With the publication of Thomas Piketty’s massive book Capital in the Twenty-First Century, the acceleration of economic inequality has belatedly begun to receive the attention it deserves. His is, in fact, just one of several indispensable recent treatments of the topic. Another, which has received less publicity, is Hard Times: The Divisive Toll of the Economic Slump, by Guardian editorial writer Tom Clark and sociologist Anthony Heath – a meticulously researched treatment of how the recession has affected the United States and the United Kingdom. Readers too impatient to read Capital’s elegantly written 655 pages can find a highly condensed summary of much of Piketty’s work in the 23 May 2014 issue of Science. The summary is especially valuable for a conclusion that comes through more emphatically than it does in the book: ‘Inequality does not follow a deterministic process. …. There are powerful forces pushing alternately in the direction of rising or shrinking inequality. Which one dominates depends on the institutions and policies that societies choose to adopt’.
This is not new to those of us concerned with the social determinants of health; consider the WHO Commission on the topic and its focus on ‘the inequitable distribution of power, money, and resources’. Against this background, what are we to think of a new report on The Condition of Britain from the Institute for Public Policy Research? Since it was released in the same week as initial findings from the Project on Social Exclusion indicating that the proportion of British households living with multiple forms of material deprivation has doubled in the past three decades, one might have expected recommendations for a frontal assault on the elements of economic inequality that are most destructive of health to be the centrepiece of the IPPR report.
Not so. Instead, we get prescriptions for a ‘richer version of equality [that] is more complex than one focused purely on the distribution of material resources’ (p. 16) and the priceless statement that: ‘Like many other countries, Britain has experienced an unwinding of the postwar compression of market inequalities, and its tax and benefit system has had to work increasingly hard to reduce disparities in wealth and income. Fiscal constraints will limit the scope for post-tax redistribution in the years ahead, while tendencies towards greater wealth inequality may intensify (Piketty, 2014)’. This goes on for almost three hundred pages.

Crisis, what crisis?
In a jurisdiction that taxes huge incomes and accumulations of wealth as lightly as the United Kingdom, talk of fiscal constraints and the limited scope for post-tax redistribution is, to put it politely, nonsense. I prefer a stronger term, but Fuse probably doesn’t.

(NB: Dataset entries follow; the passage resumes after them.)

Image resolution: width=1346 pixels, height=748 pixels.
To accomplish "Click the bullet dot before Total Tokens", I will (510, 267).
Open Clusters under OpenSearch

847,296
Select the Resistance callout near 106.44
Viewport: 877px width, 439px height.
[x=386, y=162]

The imperative of eliminating the deficit cannot be ignored, but as George Monbiot recently pointed out, on the revenue side the options include financial transactions taxes, wealth taxes and ‘a progressively banded council tax’. The most straightforward option is a return to much higher marginal tax rates on the personal incomes of the ultra-wealthy, which were the norm in many countries until quite recently. Thomas Piketty and his long-time collaborator Emmanuel Saez have themselves suggested this. (All these observations are also relevant to the proliferation of nonsense about the crisis of financial sustainability supposedly facing the NHS, now being regurgitated even by people who should know better.) On the expenditure side, massive welfare programmes for the propertied and the arms traders like HS2 and Trident replacement could be rethought.  

None of this would matter much – the IPPR report could be dismissed as an uninformed and unfortunate reprise of the discredited Third Way – except that the report apparently will shape much of the Labour Party’s agenda for 2015, and if elected thereafter. In other words, it represents the current limit of permissible official discourse, what one might call the frontier of political possibility for reducing inequality, and the message is clear: too bad, it can’t be done.

A week is a long time in politics, and the location of the frontier could change – not least in response to spirited advocacy for considering public finance and its equity implications as a public health issue. In the absence of such change, Johan Mackenbach’s gloomy 2010 conclusion that ‘reducing health inequalities is currently beyond our means’ will turn out to have been spot-on. We must be very clear, in private and in public, about the implications: the best that can be hoped for is a reduction in the pace at which health inequalities are growing, and even that is uncertain. Harsh words, but the times demand them. To quote Bob Dylan, ‘let us not talk falsely now, because the hour is getting late’.

All views expressed are exclusively those of the author.